### DETTAGLI DEL PROBLEMA
Disponi in una tabella Markdown le righe delle voci, dall'inizio fino alla riga che contiene "pos(183,135)" compresa, con le colonne «Nr» per il numero progressivo e «Testo» per la riga. Tralascia le righe vuote.

Voci per la ricerca di elementi:
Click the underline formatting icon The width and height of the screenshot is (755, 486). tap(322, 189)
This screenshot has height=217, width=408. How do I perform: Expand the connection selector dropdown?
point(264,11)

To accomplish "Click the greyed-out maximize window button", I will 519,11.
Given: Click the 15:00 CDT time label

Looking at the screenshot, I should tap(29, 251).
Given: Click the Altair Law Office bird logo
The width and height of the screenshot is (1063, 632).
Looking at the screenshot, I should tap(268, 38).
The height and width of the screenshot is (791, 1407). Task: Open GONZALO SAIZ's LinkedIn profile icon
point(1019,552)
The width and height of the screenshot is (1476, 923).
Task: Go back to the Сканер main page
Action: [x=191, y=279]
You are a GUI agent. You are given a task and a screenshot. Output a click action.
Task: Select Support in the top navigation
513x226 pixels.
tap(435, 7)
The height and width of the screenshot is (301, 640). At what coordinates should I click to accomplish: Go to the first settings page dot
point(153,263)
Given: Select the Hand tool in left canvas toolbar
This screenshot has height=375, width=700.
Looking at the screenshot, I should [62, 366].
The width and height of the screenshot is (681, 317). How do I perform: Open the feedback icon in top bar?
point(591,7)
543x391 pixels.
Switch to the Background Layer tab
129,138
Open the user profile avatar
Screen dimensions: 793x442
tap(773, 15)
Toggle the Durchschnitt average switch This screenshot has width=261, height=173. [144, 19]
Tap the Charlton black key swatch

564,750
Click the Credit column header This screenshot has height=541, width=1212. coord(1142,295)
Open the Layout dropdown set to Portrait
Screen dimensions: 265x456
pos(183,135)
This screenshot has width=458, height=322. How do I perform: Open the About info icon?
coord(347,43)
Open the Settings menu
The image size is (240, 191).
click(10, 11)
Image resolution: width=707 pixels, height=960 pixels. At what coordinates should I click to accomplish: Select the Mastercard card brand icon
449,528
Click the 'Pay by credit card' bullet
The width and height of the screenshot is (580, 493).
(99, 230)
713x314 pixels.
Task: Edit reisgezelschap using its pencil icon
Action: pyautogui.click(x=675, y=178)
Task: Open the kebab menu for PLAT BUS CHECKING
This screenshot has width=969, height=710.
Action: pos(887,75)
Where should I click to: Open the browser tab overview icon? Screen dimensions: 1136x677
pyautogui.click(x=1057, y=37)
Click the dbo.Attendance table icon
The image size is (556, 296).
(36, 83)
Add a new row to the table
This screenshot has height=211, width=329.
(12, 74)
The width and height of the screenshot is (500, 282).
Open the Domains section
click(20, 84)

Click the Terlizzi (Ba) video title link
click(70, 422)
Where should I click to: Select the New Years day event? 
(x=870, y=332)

### SOLUZIONE DEL PROBLEMA
| Nr | Testo |
|---|---|
| 1 | Click the underline formatting icon The width and height of the screenshot is (755, 486). tap(322, 189) |
| 2 | This screenshot has height=217, width=408. How do I perform: Expand the connection selector dropdown? |
| 3 | point(264,11) |
| 4 | To accomplish "Click the greyed-out maximize window button", I will 519,11. |
| 5 | Given: Click the 15:00 CDT time label |
| 6 | Looking at the screenshot, I should tap(29, 251). |
| 7 | Given: Click the Altair Law Office bird logo |
| 8 | The width and height of the screenshot is (1063, 632). |
| 9 | Looking at the screenshot, I should tap(268, 38). |
| 10 | The height and width of the screenshot is (791, 1407). Task: Open GONZALO SAIZ's LinkedIn profile icon |
| 11 | point(1019,552) |
| 12 | The width and height of the screenshot is (1476, 923). |
| 13 | Task: Go back to the Сканер main page |
| 14 | Action: [x=191, y=279] |
| 15 | You are a GUI agent. You are given a task and a screenshot. Output a click action. |
| 16 | Task: Select Support in the top navigation |
| 17 | 513x226 pixels. |
| 18 | tap(435, 7) |
| 19 | The height and width of the screenshot is (301, 640). At what coordinates should I click to accomplish: Go to the first settings page dot |
| 20 | point(153,263) |
| 21 | Given: Select the Hand tool in left canvas toolbar |
| 22 | This screenshot has height=375, width=700. |
| 23 | Looking at the screenshot, I should [62, 366]. |
| 24 | The width and height of the screenshot is (681, 317). How do I perform: Open the feedback icon in top bar? |
| 25 | point(591,7) |
| 26 | 543x391 pixels. |
| 27 | Switch to the Background Layer tab |
| 28 | 129,138 |
| 29 | Open the user profile avatar |
| 30 | Screen dimensions: 793x442 |
| 31 | tap(773, 15) |
| 32 | Toggle the Durchschnitt average switch This screenshot has width=261, height=173. [144, 19] |
| 33 | Tap the Charlton black key swatch |
| 34 | 564,750 |
| 35 | Click the Credit column header This screenshot has height=541, width=1212. coord(1142,295) |
| 36 | Open the Layout dropdown set to Portrait |
| 37 | Screen dimensions: 265x456 |
| 38 | pos(183,135) |